§ **LE CONSEGNE**
A – Secondo il brano sugli Ancient Dome, in che anno si sciolse il gruppo?
B – Nel brano sugli Ancient Dome, trascrivi il passo che comincia con "Cambio scenario: nel" e prosegue fino a "suono più pulito.", mettendo "piemontese" al posto di "lombardo".

§ **BRANO FORNITO**
╭──
Cambio scenario: nel 2017 un’interessante progetto lombardo, gli Ancient Dome, arrivava a un quarto disco molto ispirato sul versante Tecnothrash dopo l’evoluzione durata un decennio partendo dal loffio revival che imperversava. Il disco non era una rivoluzione, ma faceva a pugni con le produzioni che ci asfissiano da decenni presentando una pulizia sonora degna di lavori Statunitensi e sembrava tracciare un luminoso futuro. Invece nel 2019 giunse lo scioglimento. L’aspetto vocale delle canzoni denotava un certo miglioramento rispetto agli episodi passati, che sembravano aprire a una maturazione progressiva come tecnica e tematiche. Cos’ha spinto il gruppo a ripubblicare senza riformarsi il disco d’esordio? Una sua revisione per porlo allo stesso livello dei successivi, dal suono più pulito.
╰──
§ **RIGHE ESTRATTE**
╭──
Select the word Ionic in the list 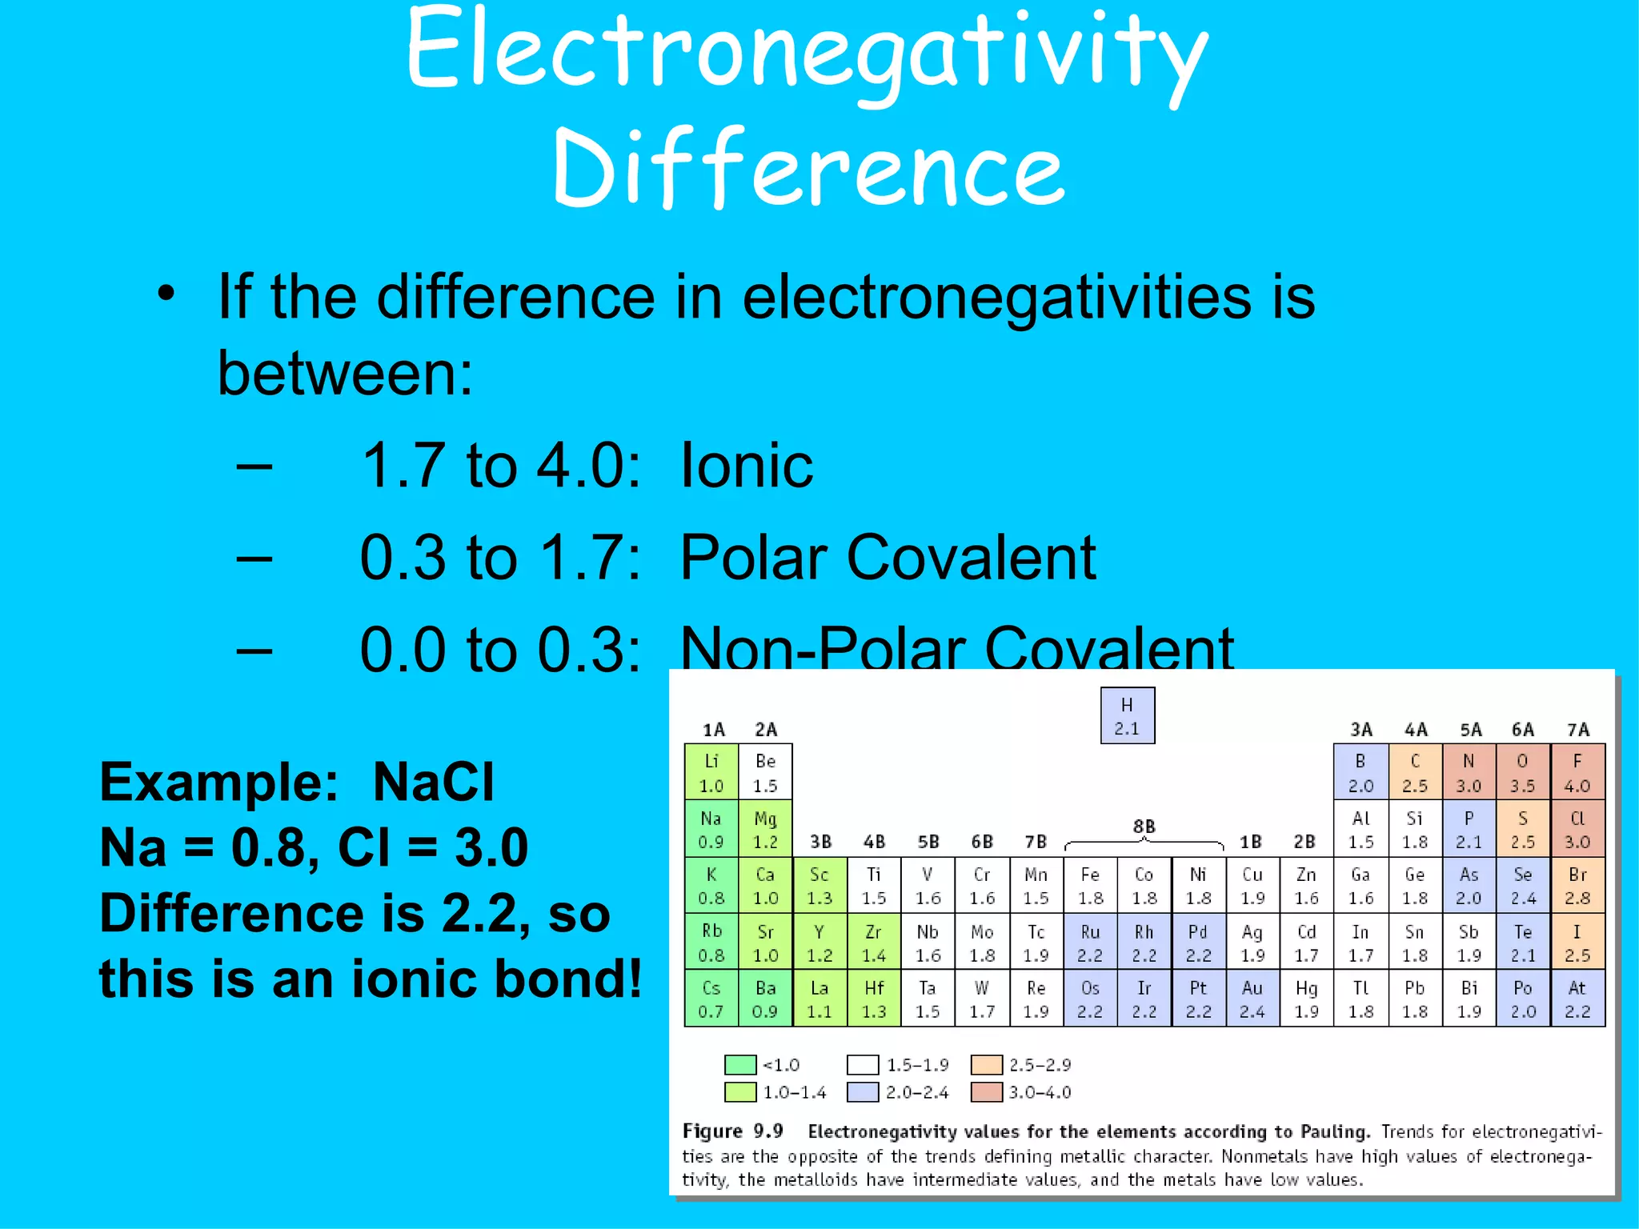[x=746, y=466]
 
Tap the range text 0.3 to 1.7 [x=500, y=558]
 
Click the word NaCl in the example [x=433, y=782]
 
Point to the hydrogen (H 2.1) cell [x=1127, y=715]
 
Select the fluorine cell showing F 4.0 [x=1577, y=772]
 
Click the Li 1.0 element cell [x=711, y=772]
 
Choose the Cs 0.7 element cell [x=711, y=999]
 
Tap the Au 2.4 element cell [x=1252, y=999]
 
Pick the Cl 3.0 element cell [x=1577, y=829]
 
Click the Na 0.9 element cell [x=711, y=829]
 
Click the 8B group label [x=1144, y=826]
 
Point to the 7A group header [x=1577, y=730]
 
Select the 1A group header [x=713, y=730]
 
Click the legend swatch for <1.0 [x=739, y=1065]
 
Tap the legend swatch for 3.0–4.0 [x=986, y=1092]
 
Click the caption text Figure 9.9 [x=732, y=1131]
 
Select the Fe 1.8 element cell [x=1090, y=886]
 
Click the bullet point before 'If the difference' [x=166, y=294]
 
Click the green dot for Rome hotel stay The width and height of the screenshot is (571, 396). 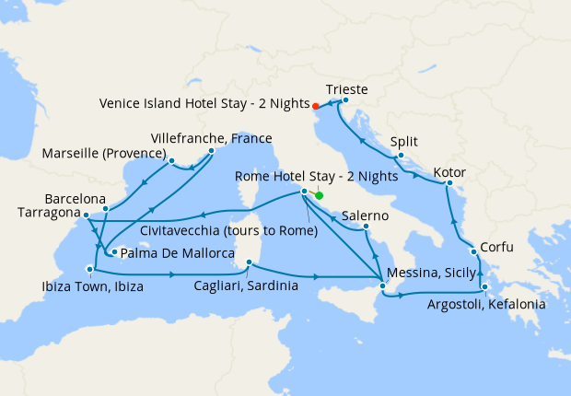click(x=319, y=195)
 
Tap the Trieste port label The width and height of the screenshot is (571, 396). click(x=347, y=89)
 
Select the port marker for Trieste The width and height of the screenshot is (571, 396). click(x=344, y=100)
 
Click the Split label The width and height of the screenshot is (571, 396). click(x=403, y=142)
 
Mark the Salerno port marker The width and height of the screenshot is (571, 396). click(x=367, y=227)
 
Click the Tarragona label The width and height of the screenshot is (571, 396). click(x=47, y=213)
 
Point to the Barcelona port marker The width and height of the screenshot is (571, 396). click(x=106, y=208)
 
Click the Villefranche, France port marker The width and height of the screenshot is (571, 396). click(x=211, y=151)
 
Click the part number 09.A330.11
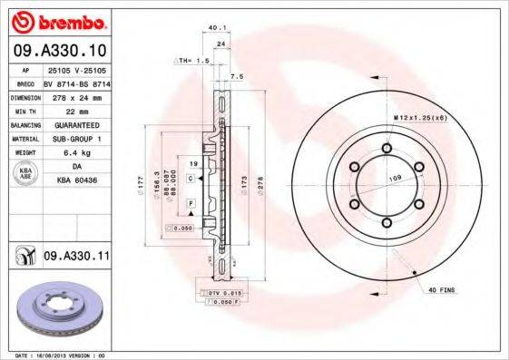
╰──
§ **SOLUZIONI PER CONSEGNA**
A – Nel 2019.

B –
Cambio scenario: nel 2017 un’interessante progetto piemontese, gli Ancient Dome, arrivava a un quarto disco molto ispirato sul versante Tecnothrash dopo l’evoluzione durata un decennio partendo dal loffio revival che imperversava. Il disco non era una rivoluzione, ma faceva a pugni con le produzioni che ci asfissiano da decenni presentando una pulizia sonora degna di lavori Statunitensi e sembrava tracciare un luminoso futuro. Invece nel 2019 giunse lo scioglimento. L’aspetto vocale delle canzoni denotava un certo miglioramento rispetto agli episodi passati, che sembravano aprire a una maturazione progressiva come tecnica e tematiche. Cos’ha spinto il gruppo a ripubblicare senza riformarsi il disco d’esordio? Una sua revisione per porlo allo stesso livello dei successivi, dal suono più pulito.